Suggested fix: add a DefaultPaginator field to Table and set it to PageBased out of the box.
The method then reads Table.DefaultPaginator when the page gives no signal.
type PaginatorKind int
const (
PageBased PaginatorKind = iota // default
CursorBased
)
type Table[T, P, I any] struct {
// ...existing fields...
DefaultPaginator PaginatorKind
IDColumn string
}
// caller opts into keyset-first behaviour:
table := pgkit.NewTable[Widget, *Widget, int64](db, pgkit.TableConfig{
DefaultPaginator: pgkit.CursorBased,
IDColumn: "id",
})When page is nil or carries neither Cursor nor Page > 1, ListPaged falls back to
table.DefaultPaginator instead of hardcoding offset. This makes the table self-documenting and
removes the hidden assumption.
2. Page mode is inferred ad-hoc — centralise it in a Type() method
Page carries fields for both pagination modes and ListPaged currently infers which mode is
active by inspecting page.Cursor inline. That inference is scattered: every caller, every
paginator, and every test has to repeat the same field-presence check. An "impossible" combination
like {Page: 3, Cursor: "..."} has to be caught at runtime with ErrCursorPaged because there
is no single place that owns the decision.

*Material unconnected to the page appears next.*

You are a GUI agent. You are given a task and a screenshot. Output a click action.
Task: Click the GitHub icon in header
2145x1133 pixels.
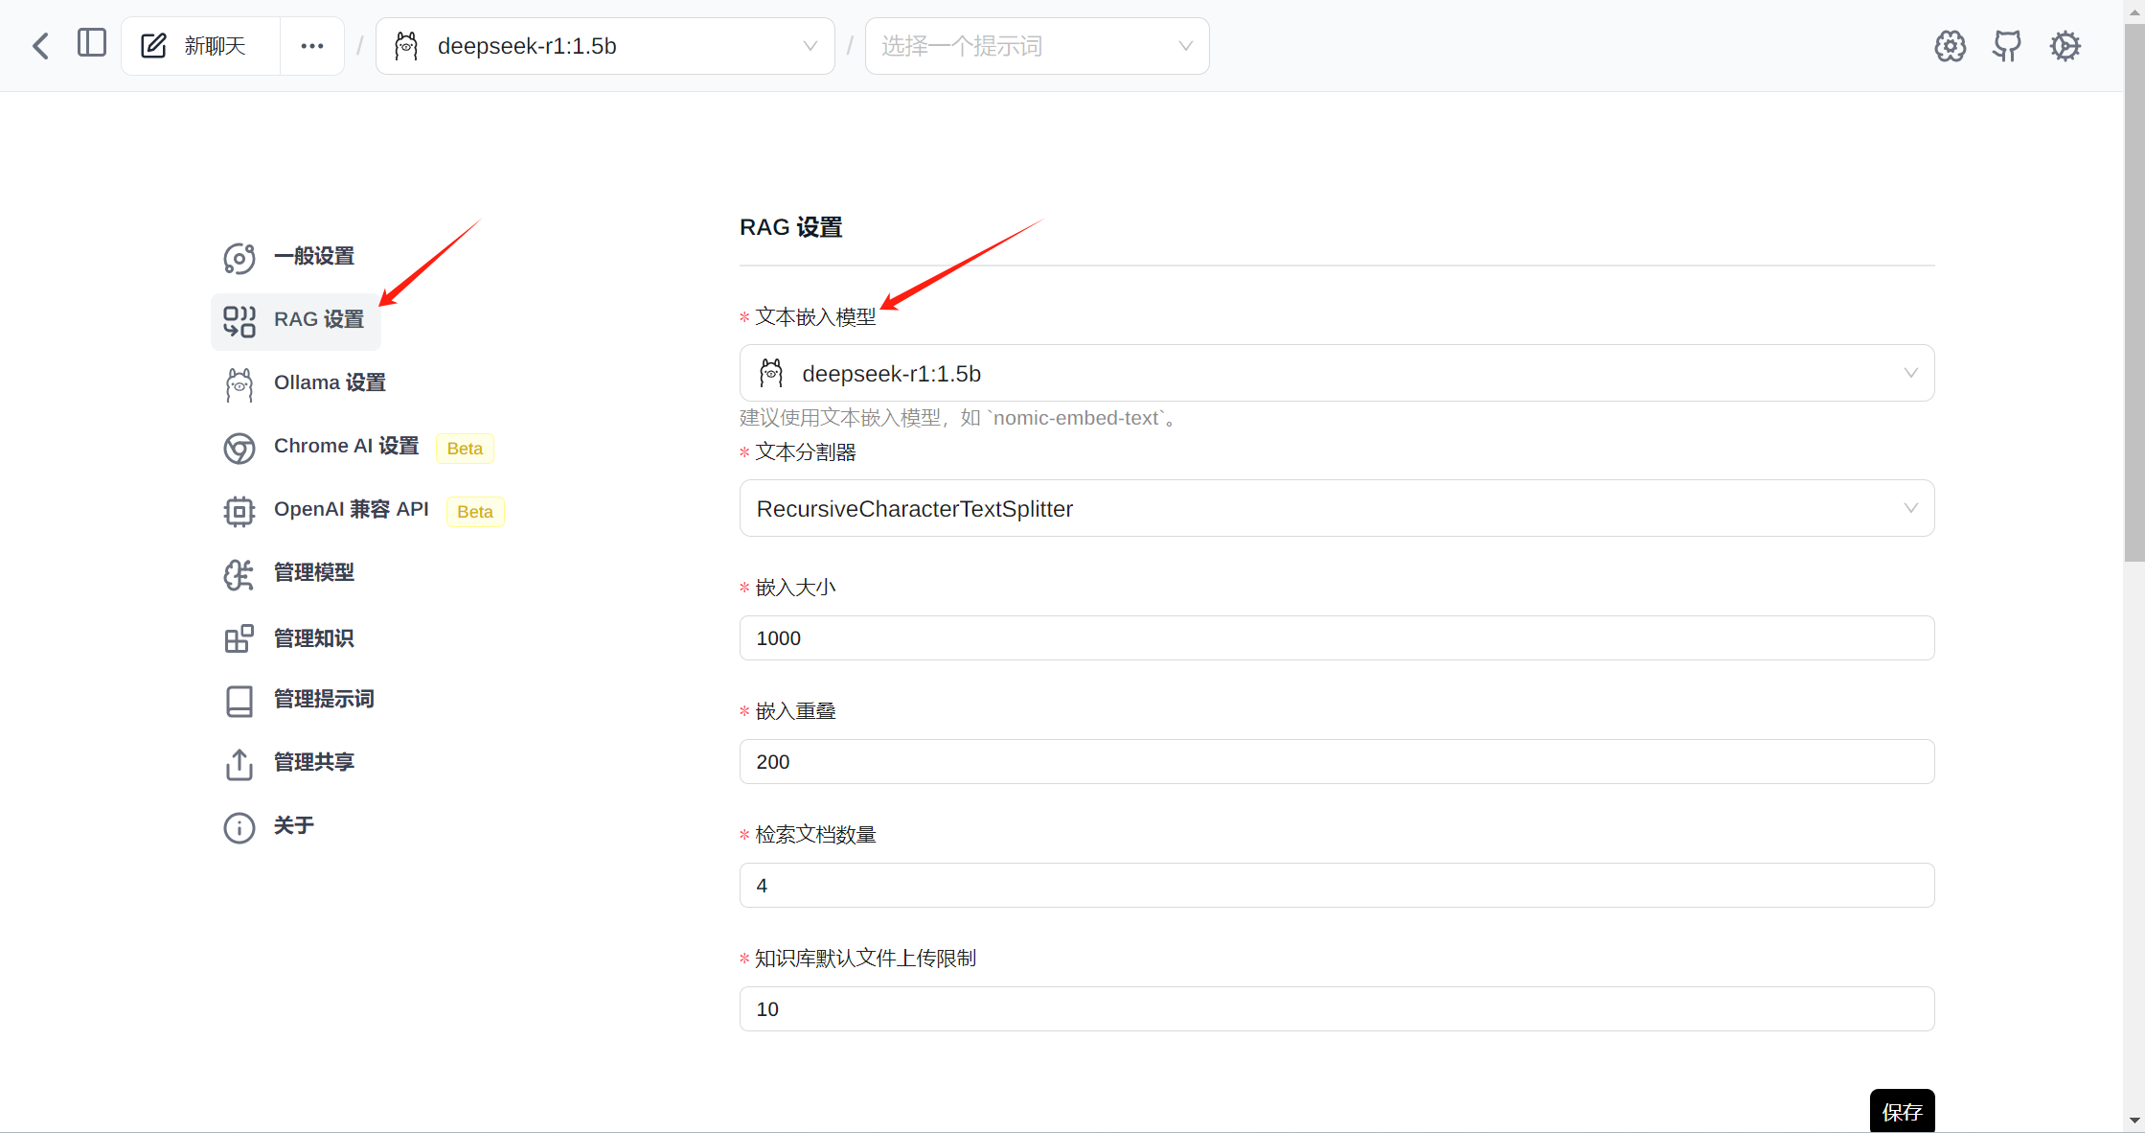pos(2007,46)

Suggested fix: add a Type() method to Page that derives the mode from the populated fields.
No new discriminant field needed — the fields themselves are the signal.
type PaginatorKind int
const (
Unknown PaginatorKind = iota
PageBased
CursorBased
)
func (p *Page) Type() PaginatorKind {
if p == nil || (p.Cursor == "" && p.Number == 0) {
return Unknown // caller must fall back to table's DefaultPaginator
}
if p.Cursor != "" {
return CursorBased
}
return PageBased
}SetDefaults then takes the table's DefaultPaginator as a fallback and applies the right
field defaults for the resolved kind:
func (p *Page) SetDefaults(defaultKind PaginatorKind) {
kind := p.Type()
if kind == PageBased && defaultKind == CursorBased {
kind = CursorBased
}
if p.Size == 0 {
p.Size = defaultPageSize
}
if kind == PageBased && p.Number == 0 {
p.Number = 1
}
}ListPaged then calls page.Type() once for dispatch — no inline field inspection anywhere else.
3. ListPaged reimplements cursor logic — add WithCursorFactory option and implement TableCursor
The keyset query-building (WHERE id > ? / WHERE id < ?, LIMIT, NextCursor minting) is
inlined directly in Table.ListPaged. The root cause is that CursorPaginator[T, C, PC]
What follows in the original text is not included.